When, last July, the Government responded to China’s draconian National Security Law in Hong Kong with a new visa scheme, it was rightly applauded for — eventually — doing the right thing. It offered a lifeline to three million Hong Kongers holding British National Overseas (BNO) status and born before 1997, along with their dependents. So far, 90,000 Hong Kongers have taken up the offer.
There is, however, one group of people who are not helped by the scheme, and yet are among those most vulnerable and in need of sanctuary: those activists born after 1997. Yet these are the people most in need of protection: 93% of those who have been arrested, charged and tried for involvement in the 2019 pro-democracy protests are under the age of 25.
If they have one parent with BNO status, current rules allow them to come to the UK, but only with their parent. For many, this is not possible. Often the parents don’t want to leave — either because their political views are different from their children’s and they back the pro-Beijing establishment, or simply because they don’t want the upheaval of fleeing their home city. And so for those young people who need to escape Hong Kong to Britain, or face years in jail, their only option is asylum.
There are currently about 200 young Hong Kongers in this situation in the UK today, many of whom are dealing with the trauma of police brutality in Hong Kong and their new plight here. Separated from their families and often with little adult support or oversight, they have escaped arrest and prison but are yet to find freedom. Some are accommodated in bleak hotels, where meals consist of a daily and unvaried diet of curry, with no thought to their own cultural preferences. Anecdotally, there are concerns that the toll on their mental health, combined with the inevitable financial challenges that await them, may lead some to drugs, suicide or crime.
But it doesn’t have to be this way; there is a solution which is sensible, logical and does not add anything to the numbers. Former Deputy Prime Minister Damian Green, who once served as an immigration minister, has tabled an amendment to the Borders and Nationality Bill which is designed to close a loophole. Simply put, it would allow those between the ages of 18-24 who have at least one parent with BNO status to claim that status in the UK without being accompanied by their parent. This adds no extra burden in terms of immigration numbers, because they are already factored in as dependents. It would also ease the burden on the asylum system. And, more importantly, it would enable a relatively small number of brave young activists to study, work and build a new future for themselves in freedom.

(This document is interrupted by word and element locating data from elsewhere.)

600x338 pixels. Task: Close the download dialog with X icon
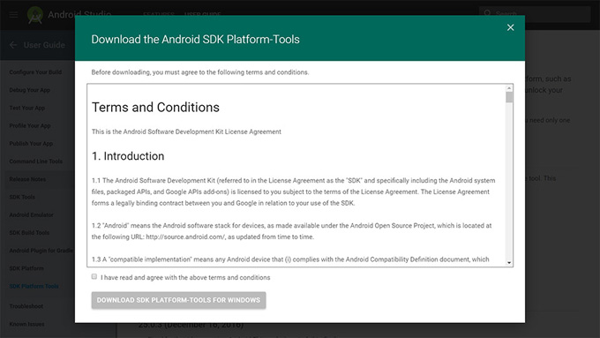[510, 27]
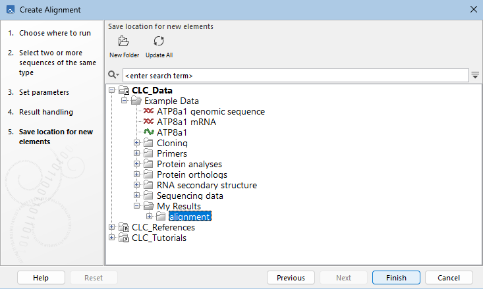Go to step Result handling
Viewport: 483px width, 289px height.
(46, 112)
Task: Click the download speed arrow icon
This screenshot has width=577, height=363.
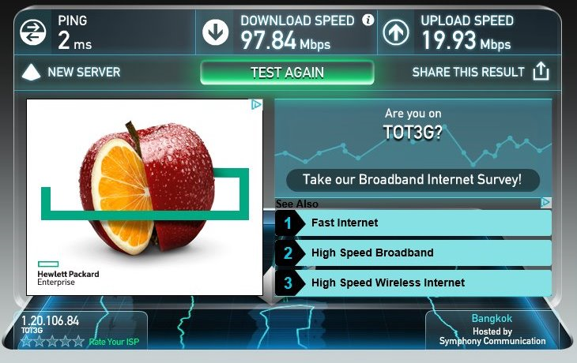Action: pos(215,32)
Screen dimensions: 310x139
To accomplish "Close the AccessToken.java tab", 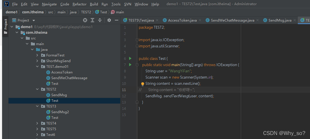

Nathan Law knows this well. He was elected as the youngest legislator in Hong Kong in 2016, disqualified from the legislature by Beijing a year later and sentenced to eight months in jail. Fortunately, he was granted asylum in the UK earlier this year. As he wrote in a recent joint letter sent to the Home Secretary: “The Chinese Government’s actions every day show their contempt for [the Sino-British Joint Declaration] with Britain. One simple, humanitarian response the UK can take is to rationalise the BNO policy and offer a lifeline to the young democrats who need it most.”
The amendment already has the support of some eminent politicians, from the Tories such as Former Foreign Secretary Jeremy Hunt and former Defence Secretary Liam Fox to Labour MPs Select Committee Chairs Stephen Timms and Sarah Champion. And yet I fear the Government may come up with a variety of arguments to try to quash a growing rebellion on its own benches.
If that does happen, they’ll likely say that the UK is being generous enough already. But that’s simply not true: there is a gaping hole in the BNO visa scheme which hangs those born after 1997 out to dry. Or they might point to other paths open to young people, such as the youth mobility scheme, but this only has 1,000 places a year and applications must be made outside the UK, so it is no use to someone who needs to escape Hong Kong urgently or has already left. Or the Government might argue that it would lead to unaccompanied minors moving to the UK. But this is nonsense. The amendment is targeted at those aged 18-24, and safeguards could be put in place regarding age, health and security background checks. Nor would it breach the Sino-British Joint Declaration, because it does not re-open registration, it merely allows young people already eligible to apply independently of their parents.
Ultimately, though, this amendment can’t be reduced to technical justifications; what it really comes down to is whether or not we’re happy to do nothing while brave young activists are placed in danger. At a university in the north of England last week, I met several Hong Kongers who were fearful of what would happen to them once they graduate, if they are forced to return to Hong Kong. They explained how they are in exactly the situation this amendment is designed to help — they have BNO parents who do not plan to take up the BNO scheme, and so would be forced to choose between returning to a city stripped of all its freedoms or claim asylum. Are those really the options we want to offer bright young Hong Kong graduates with degrees from some of the best universities in the world?
Most of my friends in Hong Kong are now in prison. I don’t want to see any more of them behind bars. But nor do I want to see them languishing in our asylum system.